Autor Glauber Coradesqui
Arquivo inventado e a cena como máquina do tempo em Cancioneiro Terminal
Olhando agora essas imagens pensamos que elas, assim como as legendas,
serão sempre insuficientes. Esse é o filme que conseguimos fazer.
(créditos de abertura da performance-filme Cancioneiro Terminal)

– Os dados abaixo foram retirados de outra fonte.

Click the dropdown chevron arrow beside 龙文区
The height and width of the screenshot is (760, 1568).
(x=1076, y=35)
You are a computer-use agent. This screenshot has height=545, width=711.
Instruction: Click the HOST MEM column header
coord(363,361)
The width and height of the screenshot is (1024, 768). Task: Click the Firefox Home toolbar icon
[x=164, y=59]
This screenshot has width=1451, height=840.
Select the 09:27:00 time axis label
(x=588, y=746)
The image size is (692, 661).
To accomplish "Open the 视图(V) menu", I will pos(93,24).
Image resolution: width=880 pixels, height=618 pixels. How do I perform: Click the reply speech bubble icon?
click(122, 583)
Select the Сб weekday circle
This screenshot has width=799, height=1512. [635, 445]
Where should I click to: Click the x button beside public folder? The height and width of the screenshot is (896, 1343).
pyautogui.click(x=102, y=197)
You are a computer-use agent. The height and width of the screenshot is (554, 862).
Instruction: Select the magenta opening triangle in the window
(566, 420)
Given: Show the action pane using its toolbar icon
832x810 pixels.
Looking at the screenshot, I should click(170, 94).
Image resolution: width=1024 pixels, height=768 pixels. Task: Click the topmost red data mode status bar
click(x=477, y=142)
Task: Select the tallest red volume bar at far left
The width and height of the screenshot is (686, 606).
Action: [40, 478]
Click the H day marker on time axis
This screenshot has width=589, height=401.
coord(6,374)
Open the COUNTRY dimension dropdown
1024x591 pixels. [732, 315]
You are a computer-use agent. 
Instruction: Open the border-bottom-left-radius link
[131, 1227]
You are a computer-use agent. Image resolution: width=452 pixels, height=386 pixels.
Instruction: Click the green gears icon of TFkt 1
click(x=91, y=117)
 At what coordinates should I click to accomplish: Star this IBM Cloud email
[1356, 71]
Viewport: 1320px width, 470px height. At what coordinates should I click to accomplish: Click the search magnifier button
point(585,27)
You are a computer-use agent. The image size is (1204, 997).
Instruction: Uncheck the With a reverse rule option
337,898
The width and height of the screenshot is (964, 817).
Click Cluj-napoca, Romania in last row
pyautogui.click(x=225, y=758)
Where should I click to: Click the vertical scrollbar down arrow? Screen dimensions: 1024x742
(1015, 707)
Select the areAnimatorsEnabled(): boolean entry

Praça da República, São Paulo. Sexta-feira, 13 de março de 2020. Caminhava sozinho em direção à Biblioteca Mário de Andrade, para assistir à apresentação de Cancioneiro Terminal, quando as mensagens de fechamento dos equipamentos culturais por motivos de segurança sanitária começaram a chegar pelo telefone. Pairava entre nós certa aflição e desconfiança diante dos noticiários que ao longo de todo o verão atualizavam a elevada taxa de mortalidade na Europa. Àquela altura ainda não havia sido notificada nenhuma morte por COVID-19 no Brasil e constavam apenas 107 casos confirmados de infecção pela doença. Esse percurso a pé até o teatro estabelecia na vida daquele coletivo artístico e daqueles espectadores (eu incluso), sem que soubessem, o início exato do primeiro confinamento no país e da modulação de diversas práticas de convivência, dentre elas, as artes da cena.
Entre a sala e o céu

No verão de 2017 (inverno europeu), o coletivo brasiliense Aisthesis[i] viajou para Lisboa na expectativa de encontrar o mundo. Pegou casacos emprestados e desafiou os próprios limites (geográficos, a princípio) se lançando na aventura essencial e milenar da viagem, tão primitiva quanto o próprio movimento de migração e povoamento dos continentes. Reservou hospedagem numa casa portuguesa e enfrentou uma madrugada inteira de horas-voo e fila de imigração para se encontrar com a coreógrafa Vera Mantero, durante seis horas por dia ao longo de um mês, em seu estúdio no Espaço da Penha, no velho continente.